Rechtlicher Hintergrund

Nach Art. 15 Abs. 1 DSGVO haben von Datenverarbeitung Betroffene das Recht auf Auskunft über die verarbeiteten personenbezogenen Daten. Art. 15 Abs. 3 DSGVO bestimmt, dass auch ein Recht der Aushändigung einer Kopie dieser Daten besteht. Dieses Recht sichert das Auskunftsrecht und den Datenschutz insgesamt. Erst kürzlich hat der EuGH den Anspruch auf eine kostenlose Kopie der Patientenakte bestätigt. Dem Verantwortlichen steht jedoch ein Auskunftsverweigerungsrecht zu, wenn die Erfüllung des Auskunftsverlangens unverhältnismäßig wäre oder Rechtsmissbrauch darstellt. So hatte im März 2022 etwa das Finanzgericht Berlin-Brandenburg entschieden, dass eine Kopie der gesamten Steuerakte nicht pauschal herausgegeben werden muss.
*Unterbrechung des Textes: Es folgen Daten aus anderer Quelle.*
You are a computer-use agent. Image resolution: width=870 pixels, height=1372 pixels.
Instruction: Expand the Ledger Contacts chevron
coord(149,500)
Hier argumentiert die Beklagte, dass sie durch die Kontrolle, dass keine Rechte Dritter durch die Zurverfügungstellung der Kopie entgegen Art. 15 Abs. 4 DSGVO beeinträchtigt werden, einen unverhältnismäßigen Aufwand habe.

Die Entscheidung des VG Berlin

Das Gericht entschied mit Urteil vom 06.02.2024 (1 K 187/21) zugunsten des Klägers. Sinn des Rechts auf eine Kopie sei es gerade durch umfassende Kenntniserlangung eine Datenverarbeitung auf Rechtmäßigkeit zu überprüfen. Für eine Rechtmäßigkeitskontrolle, worauf der Anspruchsinhaber hingewiesen habe, sei dies erforderlich, weshalb eine nur teilweise Auskunft auch nicht zum Erlöschen des Anspruchs führe.

Zudem könne sich die Beklagte nicht erfolgreich auf den Einwand der Unverhältnismäßigkeit oder Rechtsmissbrauchs berufen, da der Kläger ein berechtigtes Interesse an der vollständigen Auskunft habe. Der Einwand der Unverhältnismäßigkeit komme nur in „eng begrenzten Ausnahmefällen in Betracht, beispielsweise bei einem offenkundig groben Missverhältnis zwischen den zur Erfüllung des Auskunftsanspruches erforderlichen Anstrengungen und dem Informationsinteresse des Betroffenen“. Hier hat der Kläger jedoch geltend gemacht, dass er vorrangig Auskunft begehrte, da er die Weitergabe an Dritte prüfen wollte, um bei diesen Löschung zu verlangen.

Fazit:

Indem das VG Berlin den Anspruch auf Auskunft von über 5000 Seiten gewährt, stärkt es das Betroffenenrecht auf Kopie weiter. Der Fall zeigt insgesamt, dass das Auskunftsrecht ein wichtiges Instrument ist, um Datenschutz effektiv durchzusetzen. Unternehmen sind verpflichtet, vollständige und rechtzeitige Auskünfte über gespeicherte Daten zu erteilen. Der Einwand des unverhältnismäßigen Aufwands ist nur in wenigen Ausnahmefällen rechtmäßig.